## Provided records
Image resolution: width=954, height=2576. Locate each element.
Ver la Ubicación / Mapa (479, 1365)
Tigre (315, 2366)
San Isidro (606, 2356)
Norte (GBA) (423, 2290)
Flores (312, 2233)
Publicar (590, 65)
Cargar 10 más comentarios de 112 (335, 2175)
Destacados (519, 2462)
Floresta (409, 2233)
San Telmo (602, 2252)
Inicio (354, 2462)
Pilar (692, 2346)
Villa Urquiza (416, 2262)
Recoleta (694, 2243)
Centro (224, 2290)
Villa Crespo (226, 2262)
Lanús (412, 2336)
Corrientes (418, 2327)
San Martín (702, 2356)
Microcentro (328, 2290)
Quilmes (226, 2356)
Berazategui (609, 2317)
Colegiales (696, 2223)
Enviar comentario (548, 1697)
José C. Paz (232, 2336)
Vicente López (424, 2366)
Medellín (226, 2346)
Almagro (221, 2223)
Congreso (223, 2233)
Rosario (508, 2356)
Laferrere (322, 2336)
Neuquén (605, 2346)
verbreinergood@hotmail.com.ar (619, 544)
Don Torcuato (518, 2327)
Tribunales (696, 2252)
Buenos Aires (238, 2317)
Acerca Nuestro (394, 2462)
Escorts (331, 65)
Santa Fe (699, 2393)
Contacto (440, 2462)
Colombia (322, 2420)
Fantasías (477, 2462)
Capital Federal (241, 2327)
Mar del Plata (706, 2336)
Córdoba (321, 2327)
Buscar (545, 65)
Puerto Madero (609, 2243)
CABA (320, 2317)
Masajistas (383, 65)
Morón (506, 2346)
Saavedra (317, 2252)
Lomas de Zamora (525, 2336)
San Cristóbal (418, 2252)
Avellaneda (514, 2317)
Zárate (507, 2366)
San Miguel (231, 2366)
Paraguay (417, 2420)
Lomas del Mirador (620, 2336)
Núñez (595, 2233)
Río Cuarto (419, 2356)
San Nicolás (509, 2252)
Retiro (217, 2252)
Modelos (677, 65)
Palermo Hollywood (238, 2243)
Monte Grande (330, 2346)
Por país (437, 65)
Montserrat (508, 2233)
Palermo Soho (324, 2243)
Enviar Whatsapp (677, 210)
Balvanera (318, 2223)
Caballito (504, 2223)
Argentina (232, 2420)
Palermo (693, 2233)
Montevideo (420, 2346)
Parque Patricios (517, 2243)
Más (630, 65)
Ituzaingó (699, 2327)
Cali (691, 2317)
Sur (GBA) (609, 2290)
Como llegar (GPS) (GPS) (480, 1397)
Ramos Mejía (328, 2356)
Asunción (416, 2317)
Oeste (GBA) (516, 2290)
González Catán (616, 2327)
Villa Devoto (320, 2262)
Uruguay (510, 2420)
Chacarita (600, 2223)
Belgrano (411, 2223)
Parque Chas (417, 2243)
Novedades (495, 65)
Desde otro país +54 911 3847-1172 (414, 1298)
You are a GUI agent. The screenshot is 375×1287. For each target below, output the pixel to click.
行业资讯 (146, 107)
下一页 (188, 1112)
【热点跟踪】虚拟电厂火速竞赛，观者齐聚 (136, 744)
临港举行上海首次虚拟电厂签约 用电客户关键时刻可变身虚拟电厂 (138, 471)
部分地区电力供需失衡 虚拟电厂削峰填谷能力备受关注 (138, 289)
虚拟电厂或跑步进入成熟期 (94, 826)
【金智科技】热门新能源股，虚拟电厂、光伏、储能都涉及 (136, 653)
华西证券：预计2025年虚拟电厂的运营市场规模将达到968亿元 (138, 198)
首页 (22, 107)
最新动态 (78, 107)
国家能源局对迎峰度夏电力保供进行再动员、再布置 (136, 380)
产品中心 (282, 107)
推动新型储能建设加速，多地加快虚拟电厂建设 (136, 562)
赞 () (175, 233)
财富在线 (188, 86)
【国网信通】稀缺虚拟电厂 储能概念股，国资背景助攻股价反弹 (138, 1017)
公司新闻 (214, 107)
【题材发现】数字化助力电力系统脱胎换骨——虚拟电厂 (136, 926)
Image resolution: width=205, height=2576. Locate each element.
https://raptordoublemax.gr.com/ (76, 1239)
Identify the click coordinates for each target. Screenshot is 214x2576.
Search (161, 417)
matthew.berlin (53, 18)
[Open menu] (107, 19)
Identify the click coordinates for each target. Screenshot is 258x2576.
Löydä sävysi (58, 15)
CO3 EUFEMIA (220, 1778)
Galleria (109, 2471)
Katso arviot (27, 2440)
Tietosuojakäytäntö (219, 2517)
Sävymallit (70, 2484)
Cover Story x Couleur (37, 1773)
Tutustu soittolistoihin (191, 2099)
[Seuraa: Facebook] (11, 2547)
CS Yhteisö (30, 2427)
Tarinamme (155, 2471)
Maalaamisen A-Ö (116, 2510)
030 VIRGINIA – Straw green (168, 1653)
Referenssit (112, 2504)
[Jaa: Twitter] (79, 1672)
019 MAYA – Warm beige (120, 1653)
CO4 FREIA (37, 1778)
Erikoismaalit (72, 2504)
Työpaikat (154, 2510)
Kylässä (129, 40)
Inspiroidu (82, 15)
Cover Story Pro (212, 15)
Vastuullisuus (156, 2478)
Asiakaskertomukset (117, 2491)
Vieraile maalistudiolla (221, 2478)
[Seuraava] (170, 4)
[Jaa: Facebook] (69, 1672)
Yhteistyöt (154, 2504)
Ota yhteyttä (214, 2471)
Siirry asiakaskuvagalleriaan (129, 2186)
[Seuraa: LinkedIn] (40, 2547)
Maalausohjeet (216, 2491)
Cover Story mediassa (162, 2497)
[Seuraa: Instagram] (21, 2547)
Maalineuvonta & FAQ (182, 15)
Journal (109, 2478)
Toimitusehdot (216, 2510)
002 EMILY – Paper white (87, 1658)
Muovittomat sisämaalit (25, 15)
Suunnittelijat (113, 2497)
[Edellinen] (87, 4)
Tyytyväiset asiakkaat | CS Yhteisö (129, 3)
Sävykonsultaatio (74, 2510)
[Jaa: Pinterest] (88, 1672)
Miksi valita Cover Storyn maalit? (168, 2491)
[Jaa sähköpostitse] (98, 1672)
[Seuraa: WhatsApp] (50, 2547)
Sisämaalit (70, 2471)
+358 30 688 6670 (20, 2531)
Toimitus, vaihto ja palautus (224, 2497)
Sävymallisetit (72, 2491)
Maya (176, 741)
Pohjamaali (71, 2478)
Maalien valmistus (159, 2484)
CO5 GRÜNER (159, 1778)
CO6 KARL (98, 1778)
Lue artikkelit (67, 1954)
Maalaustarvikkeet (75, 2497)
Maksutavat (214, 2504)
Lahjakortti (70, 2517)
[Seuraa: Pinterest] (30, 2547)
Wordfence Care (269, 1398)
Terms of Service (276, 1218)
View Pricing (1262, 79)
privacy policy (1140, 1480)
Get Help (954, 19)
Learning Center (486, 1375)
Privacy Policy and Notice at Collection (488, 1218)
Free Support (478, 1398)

## Problem to solve
Restate word for word the lines in the material above from the one with "Capital Federal (241, 2327)" to the one with "最新动态 (78, 107)"; both of those lines count, and nothing else does.

## Exercise result
Capital Federal (241, 2327)
Mar del Plata (706, 2336)
Córdoba (321, 2327)
Buscar (545, 65)
Puerto Madero (609, 2243)
CABA (320, 2317)
Masajistas (383, 65)
Morón (506, 2346)
Saavedra (317, 2252)
Lomas de Zamora (525, 2336)
San Cristóbal (418, 2252)
Avellaneda (514, 2317)
Zárate (507, 2366)
San Miguel (231, 2366)
Paraguay (417, 2420)
Lomas del Mirador (620, 2336)
Núñez (595, 2233)
Río Cuarto (419, 2356)
San Nicolás (509, 2252)
Retiro (217, 2252)
Modelos (677, 65)
Palermo Hollywood (238, 2243)
Monte Grande (330, 2346)
Por país (437, 65)
Montserrat (508, 2233)
Palermo Soho (324, 2243)
Enviar Whatsapp (677, 210)
Balvanera (318, 2223)
Caballito (504, 2223)
Argentina (232, 2420)
Palermo (693, 2233)
Montevideo (420, 2346)
Parque Patricios (517, 2243)
Más (630, 65)
Ituzaingó (699, 2327)
Cali (691, 2317)
Sur (GBA) (609, 2290)
Como llegar (GPS) (GPS) (480, 1397)
Ramos Mejía (328, 2356)
Asunción (416, 2317)
Oeste (GBA) (516, 2290)
González Catán (616, 2327)
Villa Devoto (320, 2262)
Uruguay (510, 2420)
Chacarita (600, 2223)
Belgrano (411, 2223)
Parque Chas (417, 2243)
Novedades (495, 65)
Desde otro país +54 911 3847-1172 (414, 1298)
You are a GUI agent. The screenshot is 375×1287. For each target below, output the pixel to click.
行业资讯 (146, 107)
下一页 (188, 1112)
【热点跟踪】虚拟电厂火速竞赛，观者齐聚 (136, 744)
临港举行上海首次虚拟电厂签约 用电客户关键时刻可变身虚拟电厂 (138, 471)
部分地区电力供需失衡 虚拟电厂削峰填谷能力备受关注 (138, 289)
虚拟电厂或跑步进入成熟期 (94, 826)
【金智科技】热门新能源股，虚拟电厂、光伏、储能都涉及 (136, 653)
华西证券：预计2025年虚拟电厂的运营市场规模将达到968亿元 (138, 198)
首页 (22, 107)
最新动态 (78, 107)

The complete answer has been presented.